(Entries provided begins)

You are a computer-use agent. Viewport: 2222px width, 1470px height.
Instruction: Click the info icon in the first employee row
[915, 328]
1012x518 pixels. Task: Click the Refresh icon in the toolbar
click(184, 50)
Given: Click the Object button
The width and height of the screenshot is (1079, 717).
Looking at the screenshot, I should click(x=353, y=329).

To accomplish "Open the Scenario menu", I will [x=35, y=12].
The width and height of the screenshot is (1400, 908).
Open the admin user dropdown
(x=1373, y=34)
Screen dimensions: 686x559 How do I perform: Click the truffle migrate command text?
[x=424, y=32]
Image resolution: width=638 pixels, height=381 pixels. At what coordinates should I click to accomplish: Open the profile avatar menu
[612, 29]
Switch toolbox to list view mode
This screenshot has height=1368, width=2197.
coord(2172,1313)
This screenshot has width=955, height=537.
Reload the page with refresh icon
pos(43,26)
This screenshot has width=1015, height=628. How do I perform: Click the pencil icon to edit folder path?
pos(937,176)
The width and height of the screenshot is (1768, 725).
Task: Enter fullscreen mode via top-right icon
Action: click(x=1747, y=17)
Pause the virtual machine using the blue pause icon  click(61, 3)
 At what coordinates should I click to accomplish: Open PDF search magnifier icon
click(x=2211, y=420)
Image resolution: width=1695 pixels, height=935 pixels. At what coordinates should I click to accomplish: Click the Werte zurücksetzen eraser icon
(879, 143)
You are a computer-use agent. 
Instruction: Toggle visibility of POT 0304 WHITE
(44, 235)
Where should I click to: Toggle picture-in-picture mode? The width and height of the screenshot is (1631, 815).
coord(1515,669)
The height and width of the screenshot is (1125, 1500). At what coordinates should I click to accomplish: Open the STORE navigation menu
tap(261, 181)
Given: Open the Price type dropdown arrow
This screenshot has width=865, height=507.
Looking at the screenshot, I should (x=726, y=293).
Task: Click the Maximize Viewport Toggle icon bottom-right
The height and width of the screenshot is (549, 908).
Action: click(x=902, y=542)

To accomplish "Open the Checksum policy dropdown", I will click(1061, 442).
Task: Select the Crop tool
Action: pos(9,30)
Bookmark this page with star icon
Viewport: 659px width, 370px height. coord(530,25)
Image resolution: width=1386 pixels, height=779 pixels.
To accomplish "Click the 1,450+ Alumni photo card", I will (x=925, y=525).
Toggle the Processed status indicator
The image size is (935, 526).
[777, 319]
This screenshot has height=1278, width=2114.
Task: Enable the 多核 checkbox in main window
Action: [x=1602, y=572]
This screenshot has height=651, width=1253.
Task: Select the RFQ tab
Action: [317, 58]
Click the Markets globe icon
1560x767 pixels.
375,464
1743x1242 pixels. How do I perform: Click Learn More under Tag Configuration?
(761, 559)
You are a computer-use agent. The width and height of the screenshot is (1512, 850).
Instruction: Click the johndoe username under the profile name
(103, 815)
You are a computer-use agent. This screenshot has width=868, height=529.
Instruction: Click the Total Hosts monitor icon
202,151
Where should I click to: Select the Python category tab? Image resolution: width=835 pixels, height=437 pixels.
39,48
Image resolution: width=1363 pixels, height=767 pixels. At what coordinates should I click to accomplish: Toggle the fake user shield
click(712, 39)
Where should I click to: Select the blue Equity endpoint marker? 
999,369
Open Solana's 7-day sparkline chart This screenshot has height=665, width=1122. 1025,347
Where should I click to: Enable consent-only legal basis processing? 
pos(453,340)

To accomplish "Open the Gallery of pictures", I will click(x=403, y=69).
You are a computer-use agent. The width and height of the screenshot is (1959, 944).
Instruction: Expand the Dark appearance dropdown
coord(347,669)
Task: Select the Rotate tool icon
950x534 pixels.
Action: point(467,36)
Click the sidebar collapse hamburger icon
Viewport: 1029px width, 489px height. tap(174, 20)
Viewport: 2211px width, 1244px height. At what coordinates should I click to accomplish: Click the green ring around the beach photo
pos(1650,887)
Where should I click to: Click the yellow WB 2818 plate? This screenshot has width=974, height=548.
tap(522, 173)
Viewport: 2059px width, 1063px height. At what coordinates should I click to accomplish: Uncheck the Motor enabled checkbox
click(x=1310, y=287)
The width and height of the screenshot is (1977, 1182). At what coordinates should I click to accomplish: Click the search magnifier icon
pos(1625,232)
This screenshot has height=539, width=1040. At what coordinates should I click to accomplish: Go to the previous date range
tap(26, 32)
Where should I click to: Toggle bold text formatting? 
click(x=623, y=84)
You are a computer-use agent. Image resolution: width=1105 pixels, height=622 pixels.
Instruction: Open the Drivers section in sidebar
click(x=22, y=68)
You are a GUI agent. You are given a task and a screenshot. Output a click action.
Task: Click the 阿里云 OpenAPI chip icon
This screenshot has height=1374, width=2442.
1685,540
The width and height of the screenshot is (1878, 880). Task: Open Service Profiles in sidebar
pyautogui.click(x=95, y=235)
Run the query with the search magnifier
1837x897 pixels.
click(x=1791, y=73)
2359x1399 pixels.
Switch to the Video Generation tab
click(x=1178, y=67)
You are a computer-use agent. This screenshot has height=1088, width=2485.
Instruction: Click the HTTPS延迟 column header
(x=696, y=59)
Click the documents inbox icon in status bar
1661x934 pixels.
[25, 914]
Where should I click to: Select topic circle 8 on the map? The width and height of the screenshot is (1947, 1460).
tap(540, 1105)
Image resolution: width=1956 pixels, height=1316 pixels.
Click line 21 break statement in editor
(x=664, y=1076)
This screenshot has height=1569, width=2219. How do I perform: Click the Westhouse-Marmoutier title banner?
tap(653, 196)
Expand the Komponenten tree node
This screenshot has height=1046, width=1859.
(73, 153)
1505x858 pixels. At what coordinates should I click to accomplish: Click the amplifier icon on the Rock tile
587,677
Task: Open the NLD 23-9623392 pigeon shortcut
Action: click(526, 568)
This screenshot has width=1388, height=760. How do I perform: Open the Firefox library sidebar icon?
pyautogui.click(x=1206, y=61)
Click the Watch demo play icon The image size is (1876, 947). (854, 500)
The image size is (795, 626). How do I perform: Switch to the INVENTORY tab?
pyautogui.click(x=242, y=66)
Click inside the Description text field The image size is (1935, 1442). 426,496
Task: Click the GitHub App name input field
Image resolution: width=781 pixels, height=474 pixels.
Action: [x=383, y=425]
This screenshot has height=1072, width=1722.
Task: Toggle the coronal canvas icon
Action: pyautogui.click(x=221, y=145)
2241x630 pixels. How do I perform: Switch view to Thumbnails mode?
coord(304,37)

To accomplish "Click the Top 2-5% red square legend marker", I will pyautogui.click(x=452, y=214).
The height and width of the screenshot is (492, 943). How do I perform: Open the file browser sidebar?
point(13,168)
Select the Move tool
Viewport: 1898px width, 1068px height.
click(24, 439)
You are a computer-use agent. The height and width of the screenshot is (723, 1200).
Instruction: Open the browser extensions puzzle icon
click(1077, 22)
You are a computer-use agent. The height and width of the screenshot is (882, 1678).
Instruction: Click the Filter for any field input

(Entries provided ends)

• Required work: Produce the entries above once more, identical in every detail.

• Exercise answer:
You are a computer-use agent. Viewport: 2222px width, 1470px height.
Instruction: Click the info icon in the first employee row
[915, 328]
1012x518 pixels. Task: Click the Refresh icon in the toolbar
click(184, 50)
Given: Click the Object button
The width and height of the screenshot is (1079, 717).
Looking at the screenshot, I should click(x=353, y=329).

To accomplish "Open the Scenario menu", I will [x=35, y=12].
The width and height of the screenshot is (1400, 908).
Open the admin user dropdown
(x=1373, y=34)
Screen dimensions: 686x559 How do I perform: Click the truffle migrate command text?
[x=424, y=32]
Image resolution: width=638 pixels, height=381 pixels. At what coordinates should I click to accomplish: Open the profile avatar menu
[612, 29]
Switch toolbox to list view mode
This screenshot has height=1368, width=2197.
coord(2172,1313)
This screenshot has width=955, height=537.
Reload the page with refresh icon
pos(43,26)
This screenshot has width=1015, height=628. How do I perform: Click the pencil icon to edit folder path?
pos(937,176)
The width and height of the screenshot is (1768, 725).
Task: Enter fullscreen mode via top-right icon
Action: click(x=1747, y=17)
Pause the virtual machine using the blue pause icon  click(61, 3)
 At what coordinates should I click to accomplish: Open PDF search magnifier icon
click(x=2211, y=420)
Image resolution: width=1695 pixels, height=935 pixels. At what coordinates should I click to accomplish: Click the Werte zurücksetzen eraser icon
(879, 143)
You are a computer-use agent. 
Instruction: Toggle visibility of POT 0304 WHITE
(44, 235)
Where should I click to: Toggle picture-in-picture mode? The width and height of the screenshot is (1631, 815).
coord(1515,669)
The height and width of the screenshot is (1125, 1500). At what coordinates should I click to accomplish: Open the STORE navigation menu
tap(261, 181)
Given: Open the Price type dropdown arrow
This screenshot has width=865, height=507.
Looking at the screenshot, I should (x=726, y=293).
Task: Click the Maximize Viewport Toggle icon bottom-right
The height and width of the screenshot is (549, 908).
Action: click(x=902, y=542)

To accomplish "Open the Checksum policy dropdown", I will click(1061, 442).
Task: Select the Crop tool
Action: pos(9,30)
Bookmark this page with star icon
Viewport: 659px width, 370px height. coord(530,25)
Image resolution: width=1386 pixels, height=779 pixels.
To accomplish "Click the 1,450+ Alumni photo card", I will (x=925, y=525).
Toggle the Processed status indicator
The image size is (935, 526).
[777, 319]
This screenshot has height=1278, width=2114.
Task: Enable the 多核 checkbox in main window
Action: [x=1602, y=572]
This screenshot has height=651, width=1253.
Task: Select the RFQ tab
Action: [317, 58]
Click the Markets globe icon
1560x767 pixels.
375,464
1743x1242 pixels. How do I perform: Click Learn More under Tag Configuration?
(761, 559)
You are a computer-use agent. The width and height of the screenshot is (1512, 850).
Instruction: Click the johndoe username under the profile name
(103, 815)
You are a computer-use agent. This screenshot has width=868, height=529.
Instruction: Click the Total Hosts monitor icon
202,151
Where should I click to: Select the Python category tab? Image resolution: width=835 pixels, height=437 pixels.
39,48
Image resolution: width=1363 pixels, height=767 pixels. At what coordinates should I click to accomplish: Toggle the fake user shield
click(712, 39)
Where should I click to: Select the blue Equity endpoint marker? 
999,369
Open Solana's 7-day sparkline chart This screenshot has height=665, width=1122. 1025,347
Where should I click to: Enable consent-only legal basis processing? 
pos(453,340)

To accomplish "Open the Gallery of pictures", I will click(x=403, y=69).
You are a computer-use agent. The width and height of the screenshot is (1959, 944).
Instruction: Expand the Dark appearance dropdown
coord(347,669)
Task: Select the Rotate tool icon
950x534 pixels.
Action: point(467,36)
Click the sidebar collapse hamburger icon
Viewport: 1029px width, 489px height. tap(174, 20)
Viewport: 2211px width, 1244px height. At what coordinates should I click to accomplish: Click the green ring around the beach photo
pos(1650,887)
Where should I click to: Click the yellow WB 2818 plate? This screenshot has width=974, height=548.
tap(522, 173)
Viewport: 2059px width, 1063px height. At what coordinates should I click to accomplish: Uncheck the Motor enabled checkbox
click(x=1310, y=287)
The width and height of the screenshot is (1977, 1182). At what coordinates should I click to accomplish: Click the search magnifier icon
pos(1625,232)
This screenshot has height=539, width=1040. At what coordinates should I click to accomplish: Go to the previous date range
tap(26, 32)
Where should I click to: Toggle bold text formatting? 
click(x=623, y=84)
You are a computer-use agent. Image resolution: width=1105 pixels, height=622 pixels.
Instruction: Open the Drivers section in sidebar
click(x=22, y=68)
You are a GUI agent. You are given a task and a screenshot. Output a click action.
Task: Click the 阿里云 OpenAPI chip icon
This screenshot has height=1374, width=2442.
1685,540
The width and height of the screenshot is (1878, 880). Task: Open Service Profiles in sidebar
pyautogui.click(x=95, y=235)
Run the query with the search magnifier
1837x897 pixels.
click(x=1791, y=73)
2359x1399 pixels.
Switch to the Video Generation tab
click(x=1178, y=67)
You are a computer-use agent. This screenshot has height=1088, width=2485.
Instruction: Click the HTTPS延迟 column header
(x=696, y=59)
Click the documents inbox icon in status bar
1661x934 pixels.
[25, 914]
Where should I click to: Select topic circle 8 on the map? The width and height of the screenshot is (1947, 1460).
tap(540, 1105)
Image resolution: width=1956 pixels, height=1316 pixels.
Click line 21 break statement in editor
(x=664, y=1076)
This screenshot has height=1569, width=2219. How do I perform: Click the Westhouse-Marmoutier title banner?
tap(653, 196)
Expand the Komponenten tree node
This screenshot has height=1046, width=1859.
(73, 153)
1505x858 pixels. At what coordinates should I click to accomplish: Click the amplifier icon on the Rock tile
587,677
Task: Open the NLD 23-9623392 pigeon shortcut
Action: click(526, 568)
This screenshot has width=1388, height=760. How do I perform: Open the Firefox library sidebar icon?
pyautogui.click(x=1206, y=61)
Click the Watch demo play icon The image size is (1876, 947). (854, 500)
The image size is (795, 626). How do I perform: Switch to the INVENTORY tab?
pyautogui.click(x=242, y=66)
Click inside the Description text field The image size is (1935, 1442). 426,496
Task: Click the GitHub App name input field
Image resolution: width=781 pixels, height=474 pixels.
Action: [x=383, y=425]
This screenshot has height=1072, width=1722.
Task: Toggle the coronal canvas icon
Action: pyautogui.click(x=221, y=145)
2241x630 pixels. How do I perform: Switch view to Thumbnails mode?
coord(304,37)

To accomplish "Click the Top 2-5% red square legend marker", I will pyautogui.click(x=452, y=214).
The height and width of the screenshot is (492, 943). How do I perform: Open the file browser sidebar?
point(13,168)
Select the Move tool
Viewport: 1898px width, 1068px height.
click(24, 439)
You are a computer-use agent. The height and width of the screenshot is (723, 1200).
Instruction: Open the browser extensions puzzle icon
click(1077, 22)
You are a computer-use agent. The height and width of the screenshot is (882, 1678).
Instruction: Click the Filter for any field input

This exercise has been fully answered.